In two different games we've had five people go over those rules ten times apiece and we ALL somehow missed that both times.
We must be roleplaying WAY too late in the evenings...
| TheDailyLunatic |
I've got an easy answer for why the Strategy track exists:
Multiple armies.
If you have one army facing several armies, it makes sense to be cautious because you'll reduce damage from multiple attacks.
If you have several armies facing one army, it makes sense to be reckless so you maximize damage. Except, say, if you're pretty sure that one enemy army is going to attack a particular one of your friendly armies, in which case you should be defensive with that one but reckless with the others. If you're besieging a city, you'll want your castle crashers to be reckless but your siege gunners to be defensive (since the siege engines deal damage vs fortifications every melee phase regardless of whether or not you hit.
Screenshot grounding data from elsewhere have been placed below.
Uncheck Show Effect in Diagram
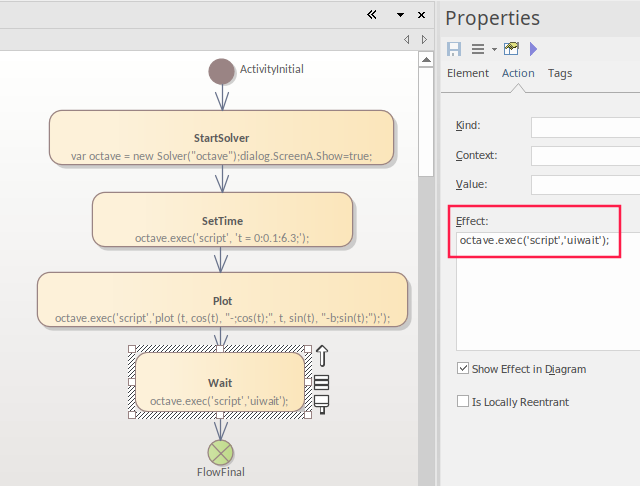Screen dimensions: 640x486 click(462, 368)
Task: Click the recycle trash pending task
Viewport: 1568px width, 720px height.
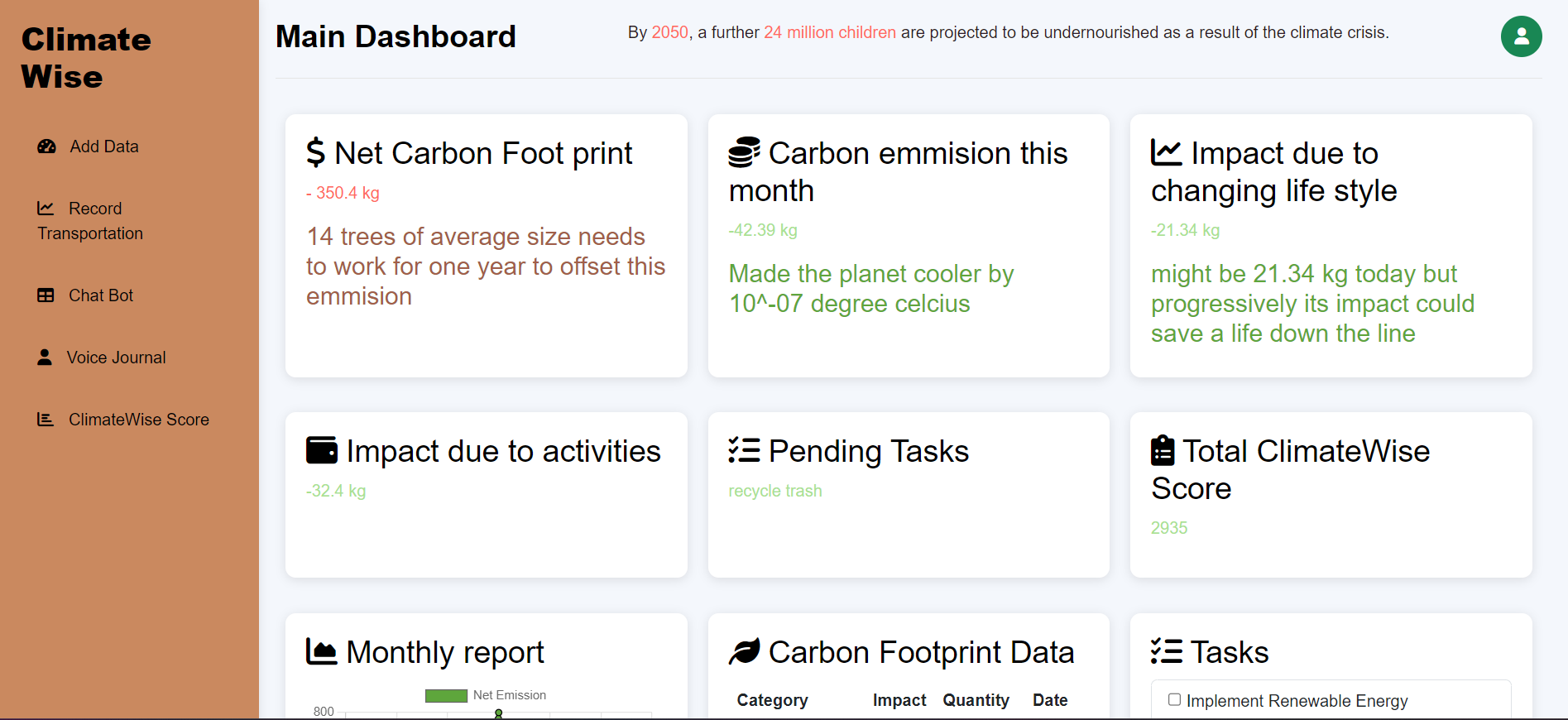Action: coord(775,491)
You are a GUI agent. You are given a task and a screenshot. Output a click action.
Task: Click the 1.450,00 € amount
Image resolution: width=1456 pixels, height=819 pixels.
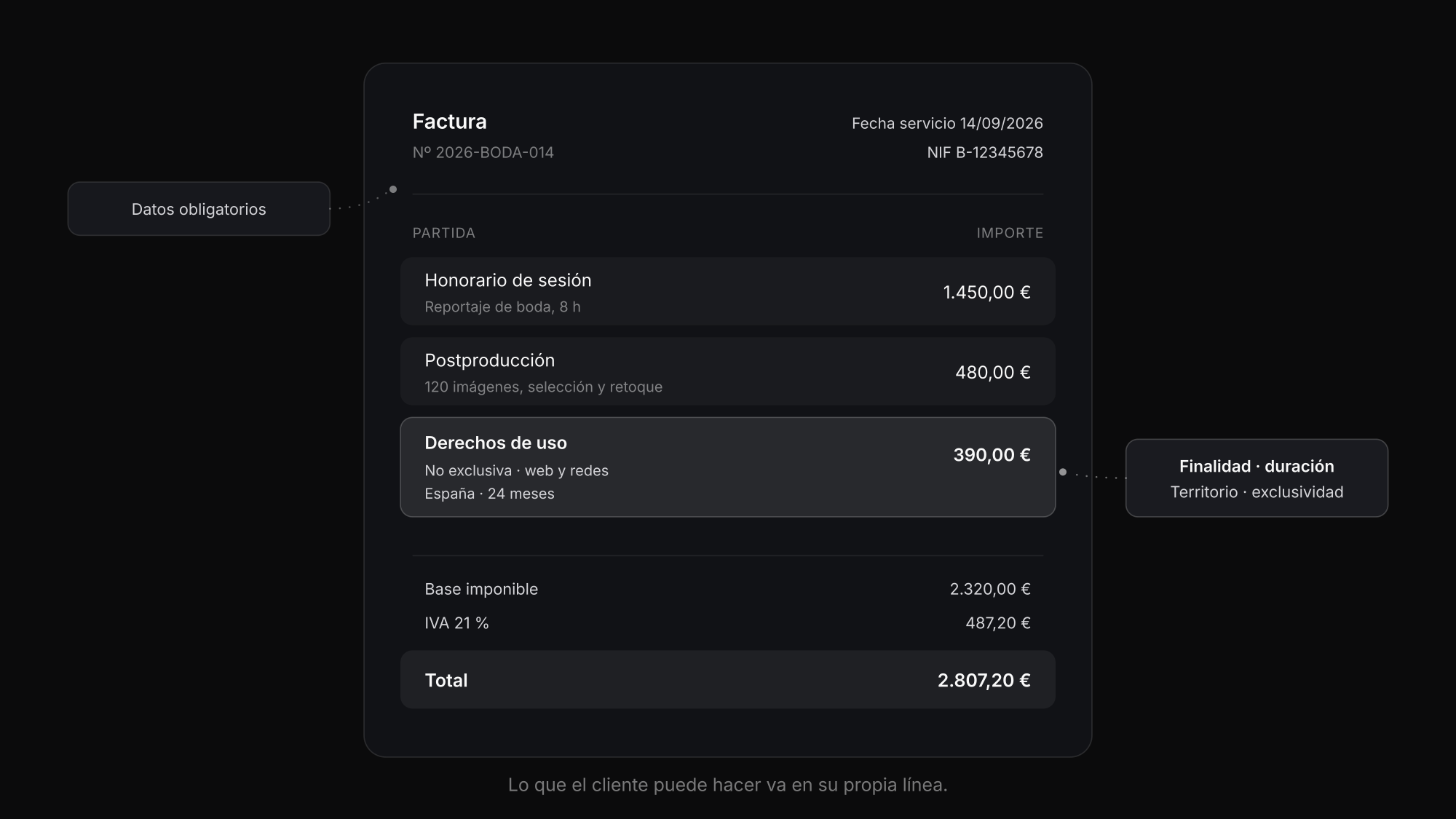986,292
If you have multiple armies on both sides, it gets even more complicated.
That's it. One-on-one, though, it almost always makes to go reckless.
That said, there are certain scenarios where an army should be defensive etc. in a 1-1 battle. Let's say you have a CR3 army with high DV facing a CR1 army. You're pretty sure you'll beat them if you get in 1 good hit, but you don't want to take any damage ahead of another approaching battle, so you minimize the chance that you'll take damage at all in exchange for a more certain victory.
| Ravingdork |
Yeah, our first game of using the strategy track properly got one of our two armies smashed to pieces.
Despite what everyone seems to recommend on these forums, you definitely don't want to choose reckless all the time.